Он замер ледяной статуей.
- Разве я говорил, что…
- Не говорил, но подумал.
- Ты что, ревнуешь меня к какой-то голой девице на вершине колонны?
- Ты любил ее до того, как мы встретились.
- Я никогда не любил ее! - выкрикнул он. Казалось, лживые слова материализовались в воздухе и вспыхнули ярким пламенем.
Из тысячи громкоговорителей зазвучала ода девушке, парку, посетителям. Все звуки слились в единый бесформенный рев. Беррис, будто в трансе, направился к колонне. Лона последовала за ним. А девушка на колонне пустилась в пляс, высоко подбрасывая ноги, выделывая немыслимые антраша. Голое тело ярко блестело. Раздутая плоть бешено колыхалась. Живое воплощение похоти.
- Это не Элиза, - внезапно произнес Беррис, и наваждение рассеялось.
Лицо его потемнело, он отвернулся и замер. Господа развлекающиеся толпой устремились к колонне, на миг ставшей центром парка. Беррис и Лона стояли неподвижно, как валуны посреди бурлящей реки. Спинами к танцовщице. Вдруг Беррис дернулся, как от удара, сложил на груди руки и рухнул на ближайшую скамейку, уронив голову на грудь.
Это уже не снобизм; даже не скука. Ему действительно плохо, поняла Лона.
- Я так устал, - вырвался у него хрип. - Вся сила… ушла… высосали… Лона, мне кажется, я тысячелетний старик.
Она протянула к нему руку и закашлялась. Внезапно из глаз ее ручьями хлынули слезы. Нашарив рукой спинку, она опустилась на скамейку рядом с ним и с трудом перевела дыхание.
- Со мной то же самое. Полное измождение.
- Что случилось?
- Может, мы вдохнули какой-то дряни в капсуле? Или съели что-нибудь не то?
- Нет. Посмотри на мои руки.
Ладони его тряслись, как в лихорадке. Коротенькие щупальца безвольно повисли. Кожа посерела.

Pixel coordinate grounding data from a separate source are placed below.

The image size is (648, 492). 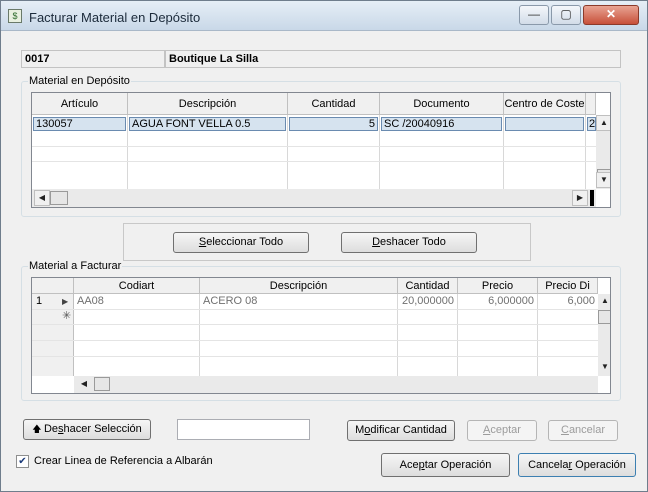 I want to click on title-bar: $ Facturar Material en Depósito — ▢ ✕, so click(x=324, y=16).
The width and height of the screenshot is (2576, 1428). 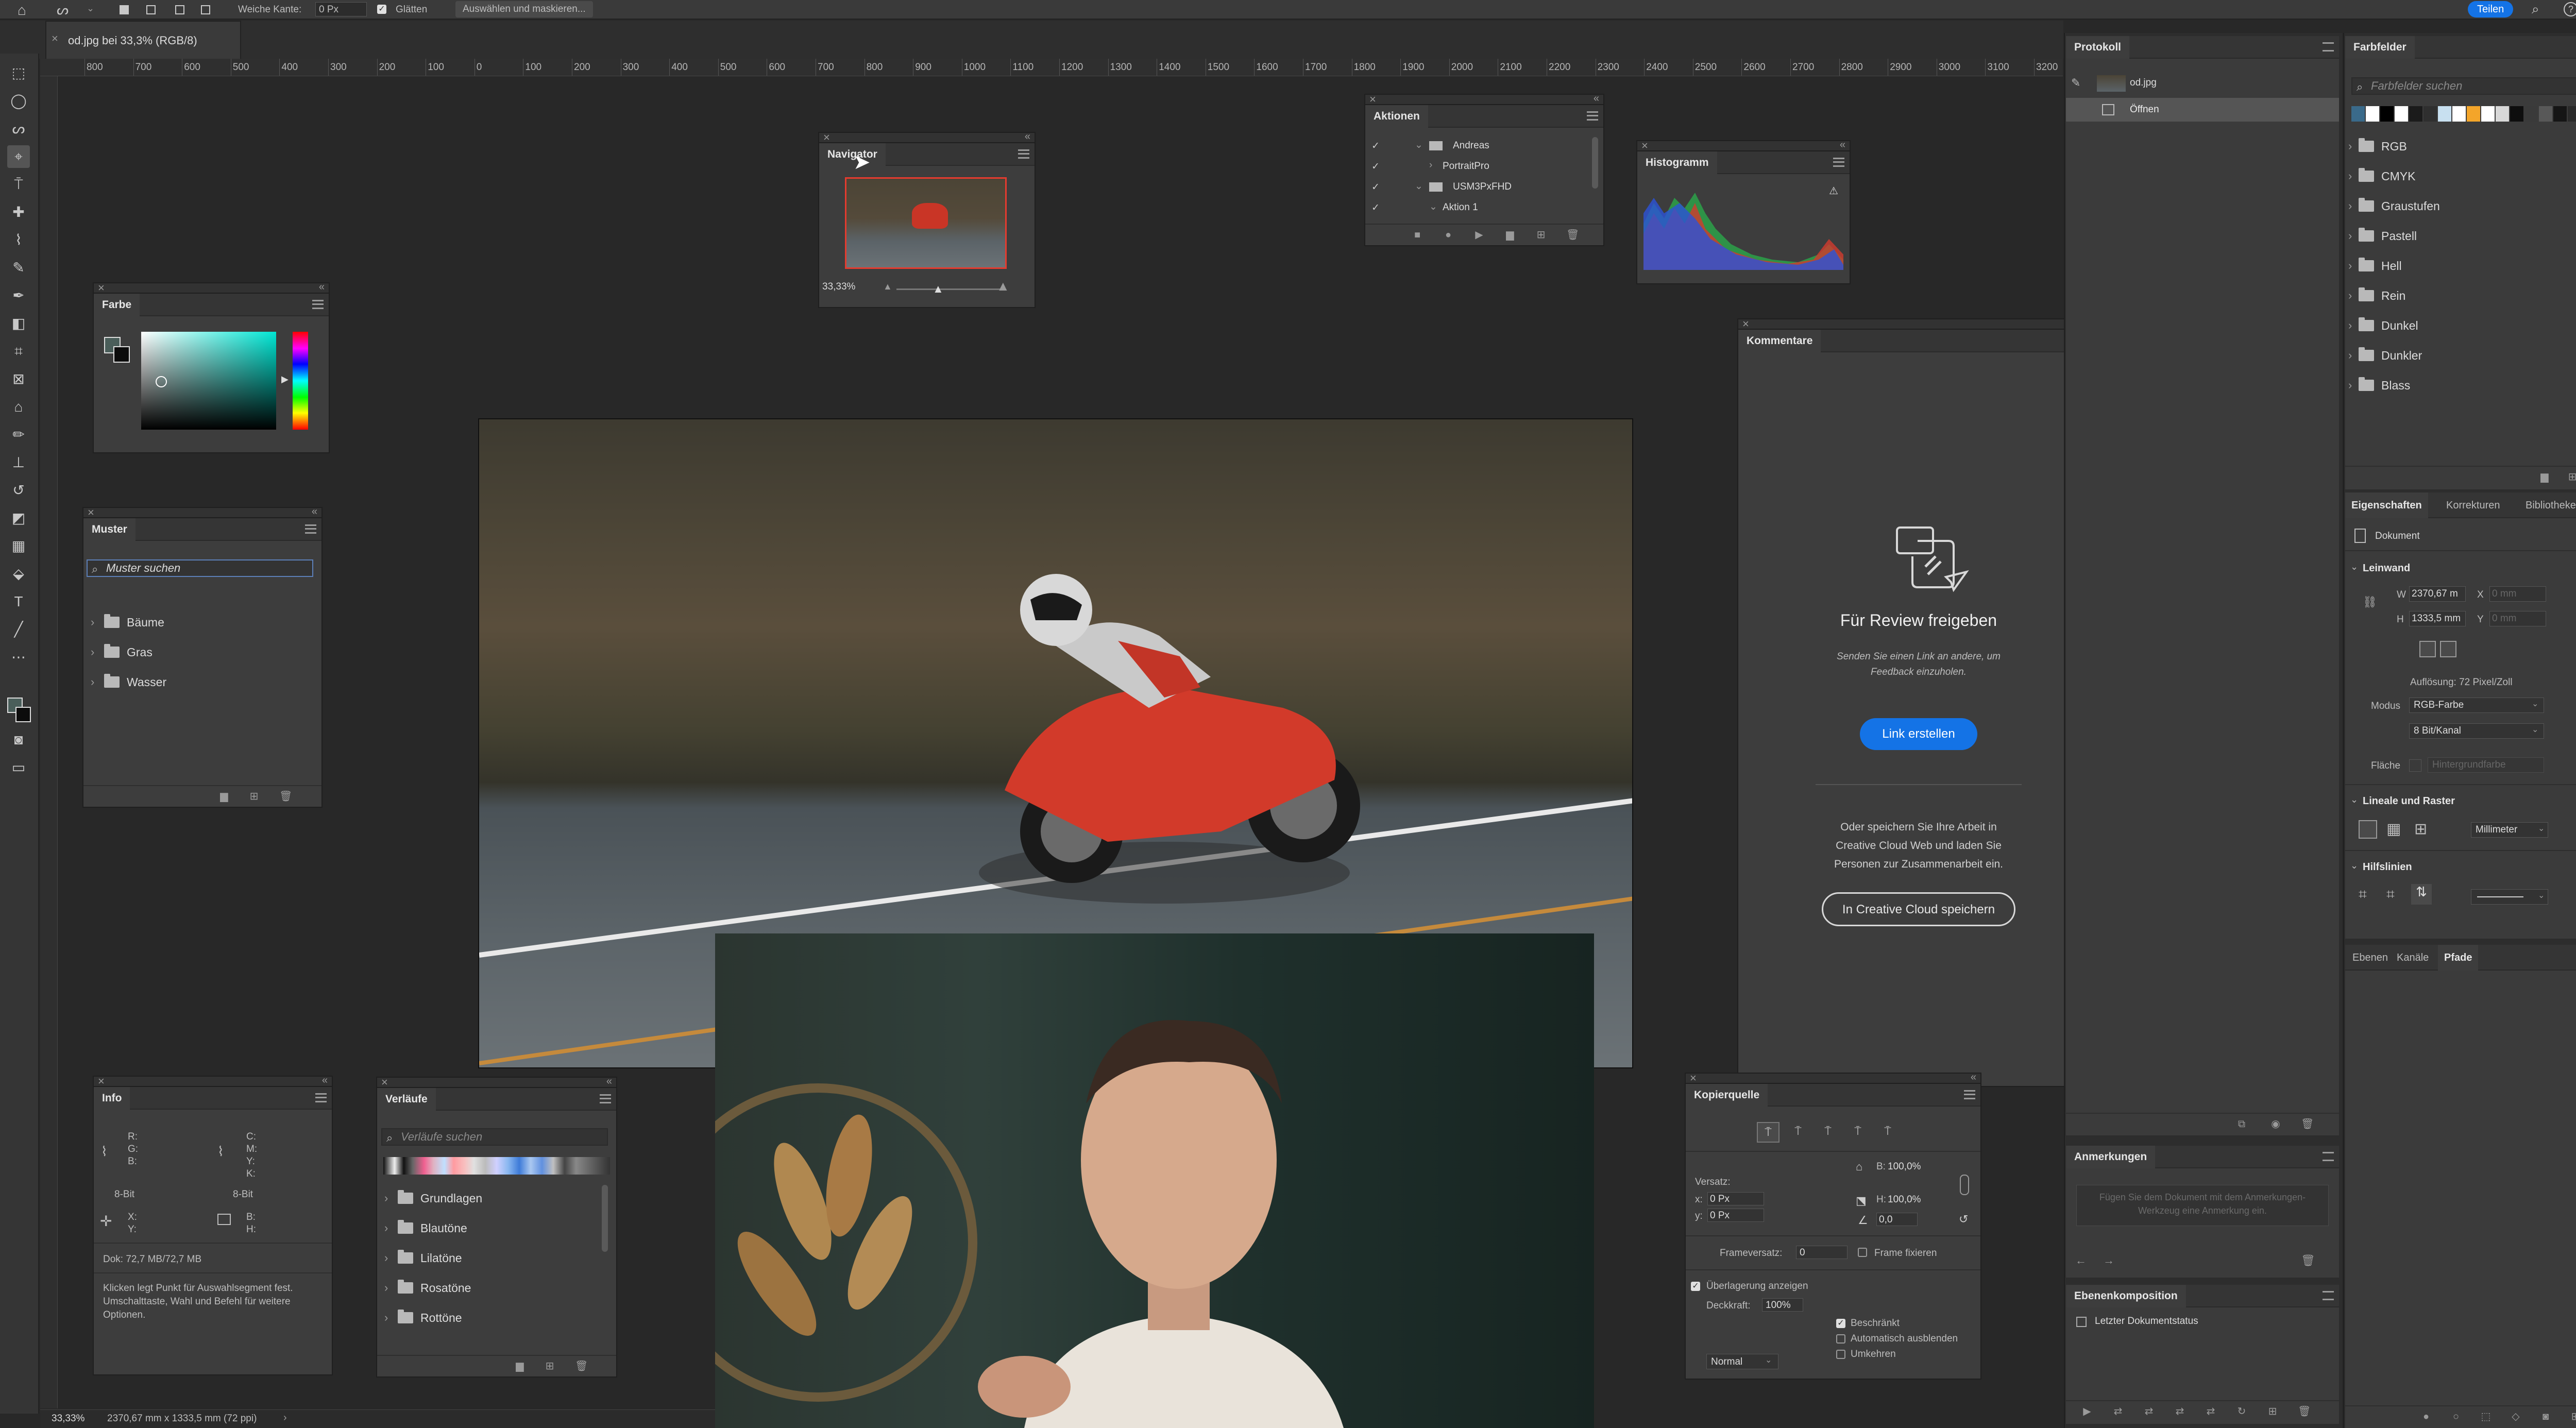 What do you see at coordinates (18, 184) in the screenshot?
I see `stamp-tool-icon: ⍑` at bounding box center [18, 184].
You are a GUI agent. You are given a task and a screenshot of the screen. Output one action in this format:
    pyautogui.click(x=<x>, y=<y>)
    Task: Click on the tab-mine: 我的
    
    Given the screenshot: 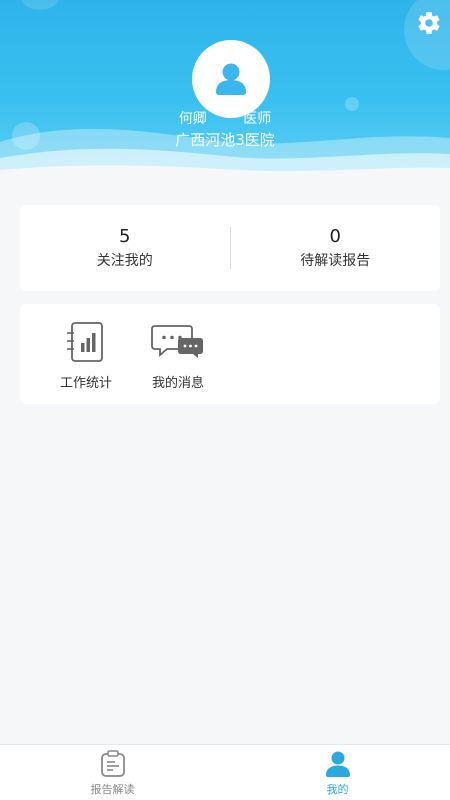 What is the action you would take?
    pyautogui.click(x=338, y=772)
    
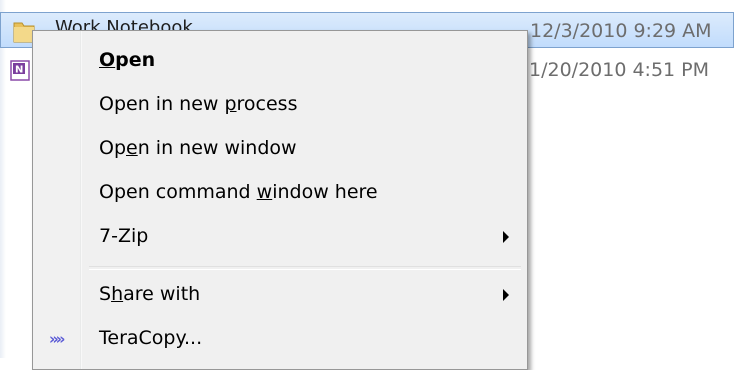 This screenshot has height=370, width=734. What do you see at coordinates (57, 339) in the screenshot?
I see `teracopy-icon: »»` at bounding box center [57, 339].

Она выглядела не лучше - словно ее заставили пробежать сто миль. Или родить, одного за другим, сто детей.
На этот раз, когда он предложил вернуться в гостиницу, Лона не стала возражать.
XXVI
ПОЛНОЧНЫЙ ИНЕЙ
Она сбежала от него на Титане. Уже несколько дней у Берриса было ощущение, что момент этот близится; и когда момент настал, сил удивляться у Берриса уже не оставалось. Скорее, он даже почувствовал облегчение.
Напряжение росло с Южного полюса. Почему? Единственный ответ, который приходил в голову Беррису: они слишком разные. Какая бы ни была причина, а с некоторого момента они были готовы вцепиться друг другу в глотку: вначале подспудно, потом открыто и под конец в самом буквальном смысле.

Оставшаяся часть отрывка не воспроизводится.